▶ **Material shown**:
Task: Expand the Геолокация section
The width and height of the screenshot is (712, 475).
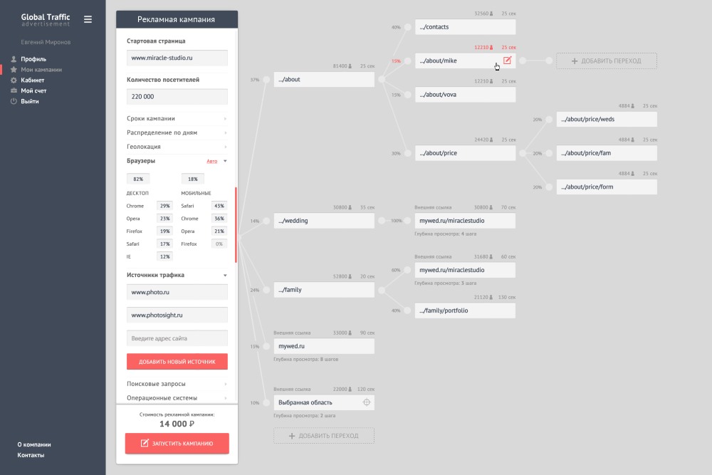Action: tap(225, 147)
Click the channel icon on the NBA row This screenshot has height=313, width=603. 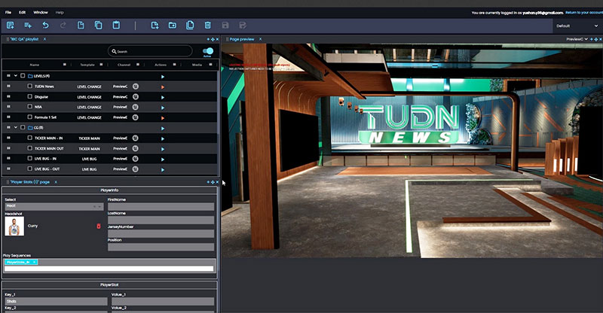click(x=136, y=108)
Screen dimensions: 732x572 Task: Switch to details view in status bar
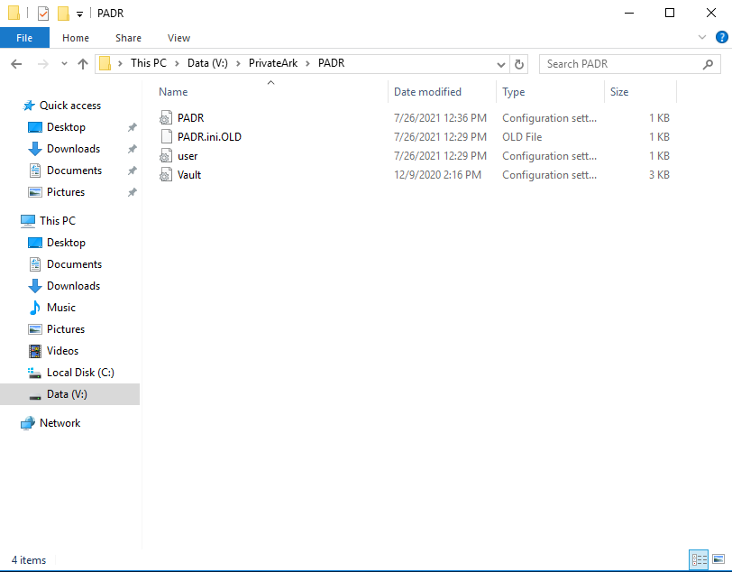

* * *

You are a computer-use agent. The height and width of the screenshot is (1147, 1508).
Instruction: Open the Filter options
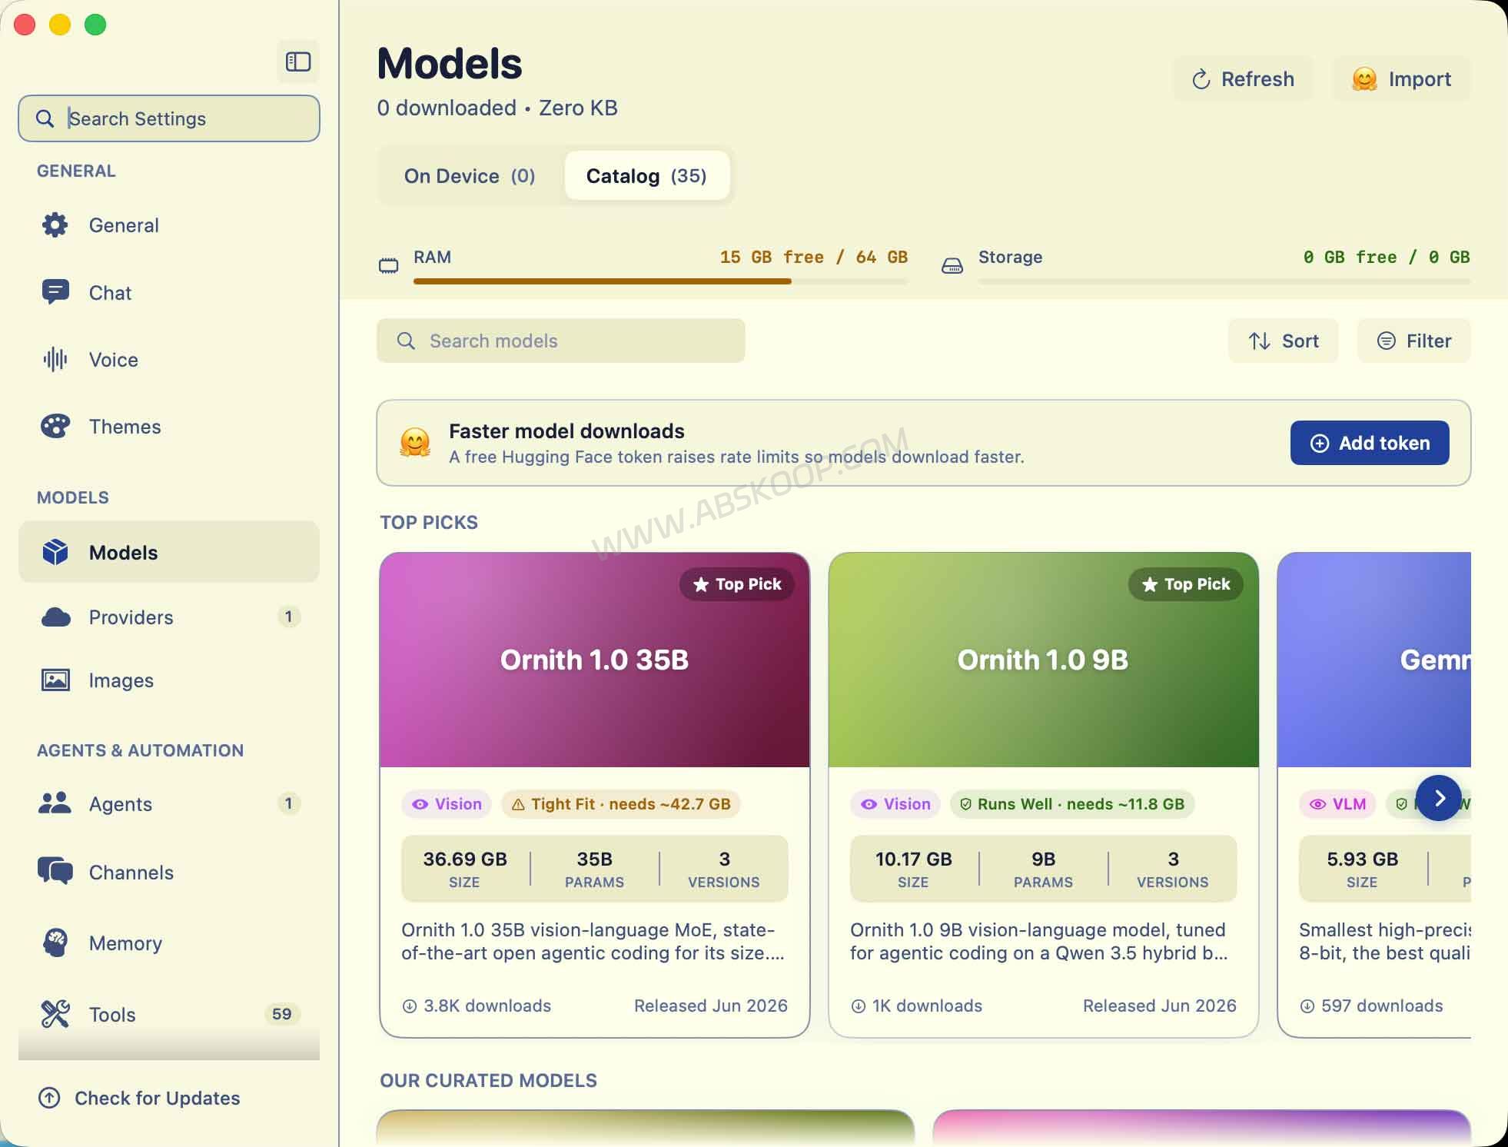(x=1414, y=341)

...

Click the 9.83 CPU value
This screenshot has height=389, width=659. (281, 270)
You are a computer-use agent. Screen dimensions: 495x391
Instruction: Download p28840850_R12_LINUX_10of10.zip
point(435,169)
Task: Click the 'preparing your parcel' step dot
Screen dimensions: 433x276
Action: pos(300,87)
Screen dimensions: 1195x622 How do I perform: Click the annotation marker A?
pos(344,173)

▶ **About this exercise**: In the records above, locate each line with the word "agent". Copy all such lines.

▶ **Task response**:
You are a computer-use agent. The height and width of the screenshot is (1147, 1508).
You are a computer-use agent. Screen dimensions: 495x391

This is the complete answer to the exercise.